Responsible investing involves considering environmental, social and governance (ESG) factors when deciding how to invest sustainably.
Find out more about our guiding principles for being a responsible investor.
When investing the Health Foundation’s endowment, our investment team must balance the need for financial return against our desire to be a responsible investor and asset owner. We want our investment decisions to have a positive impact on the world and support the transition to a more sustainable economy. In particular, we’ve set a really important ambition to be carbon neutral in our investments by 2035.
In 2020, four responsible investment guiding principles were incorporated into our ‘statement of investment policy’, formalising our ambition and commitment to work towards becoming a more responsible investor. These guiding principles align with the Health Foundation’s four values: independence, collaboration, evidence-based approaches, and constructive challenge.

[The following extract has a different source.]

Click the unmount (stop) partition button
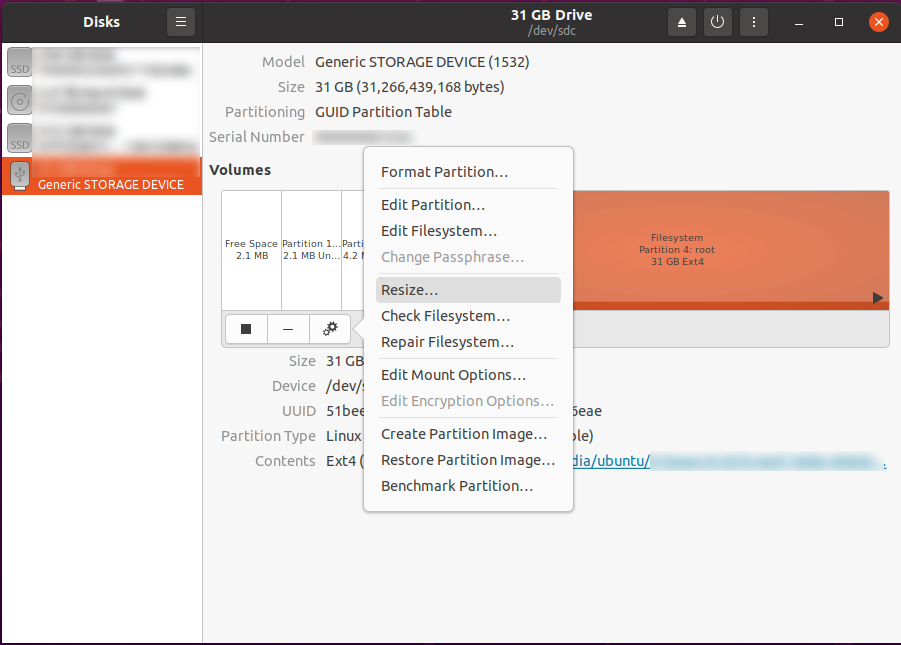This screenshot has height=645, width=901. 246,329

Our responsible investment guiding principles
Principle 1: Provide constructive challenge with an open mind
We work closely with those responsible for investing our endowment to ensure their environmental, social and governance policies and engagement practices align with the Foundation’s mission and values.
Principle 2: Independent
We provide measured and relevant challenge where necessary in order to maintain our independence and act as a responsible asset owner.
Principle 3: Informed by evidence and experience
We monitor and evaluate our investments to help us achieve our ambition to halve the carbon emissions of our investments by 2028 (using 2019 as a base) and reach net zero by 2035. Specifically, we also have an ambition to report impact against two of the UN Sustainable Development Goals (3: Good health and wellbeing and 13: Climate action).
Principle 4: Collaborate to make greater impact
As a responsible asset owner, we employ a strategy of positive engagement over exclusion. This means, where possible, we invest and work alongside organisations to bring about positive change, as long as there is no conflict of interest within the field of public health and health care. Specifically, we do not invest in tobacco stocks.
What does this mean in practice?
We’re taking action in three main ways to ensure we embed our four responsible investment guiding principles into the management of our endowment:
We carry out continual monitoring and evaluation of our investments, ensuring we understand exactly which companies we own across all of our investment areas, and how we can be sure we are investing in line with our responsible investment principles.
We guide and monitor our investment managers to ensure they engage with companies to improve ESG outcomes. This engagement supports our ambition to reach net zero in our investments by 2035. We work actively with our investment managers to look at decarbonisation pathways for our current investments, as well as educating them on the driving forces behind population health and the actions companies can take to meet world goals for health and sustainability.
As with all of the Health Foundation’s work, we are keen to work with others to make change. We’re involved in a range of investor initiatives, working alongside sector and industry partners to push for change and improved sustainability in business:
ShareAction’s Healthy Markets Investor Coalition
Through this coalition we steered food producers and retailers held in our portfolio to improve their public reporting and make their food healthier.
- Nestlé agreed to and reported on the healthiness of sales globally and in 13 key markets using recognised government-endorsed nutrient profiling models. Nestlé will additionally report its target for increasing healthy food sales.
Unilever agreed to raise the nutritional profile of products and provide nutritional transparency against its own nutritional profiling model, with regular coalition check-ins.
Access to Nutrition Initiative (ATNI)
During 2023 we signed up to the ATNI’s Investor Expectations. ATNI publishes a Global Index on the world’s largest food and beverage manufactories, assessing their performance in providing nutrition. The initiative offers collaboration with companies, investors and policymakers.
ShareAction’s Long-term Investors in Public Health (LIPH)
Co-funded by the Health Foundation, the LIPH programme provides an invaluable framework to assess company ESG risks and opportunities from the perspective of ‘health’ to help steward engagements and inform the allocation of capital. The framework consists of three core pillars:
- Consumer health, which focuses on food manufacturers and retailers’ nutrition policy, health reporting and disclosure.
- Community health, which is developing an initiative on air quality.
- Worker health, which focuses on the fundamentals of Good Work, such as employee health, living wage and living hours.
Investor Coalition on UK Food Policy
We’re a member of this coalition on UK food policy, an initiative engaging policymakers with recommendations for how large food businesses should report on healthy and sustainable food sales.
Find out more
Charities Responsible Investment Network
This important peer network collaborates on topics including decarbonisation and diversity, equity and inclusion.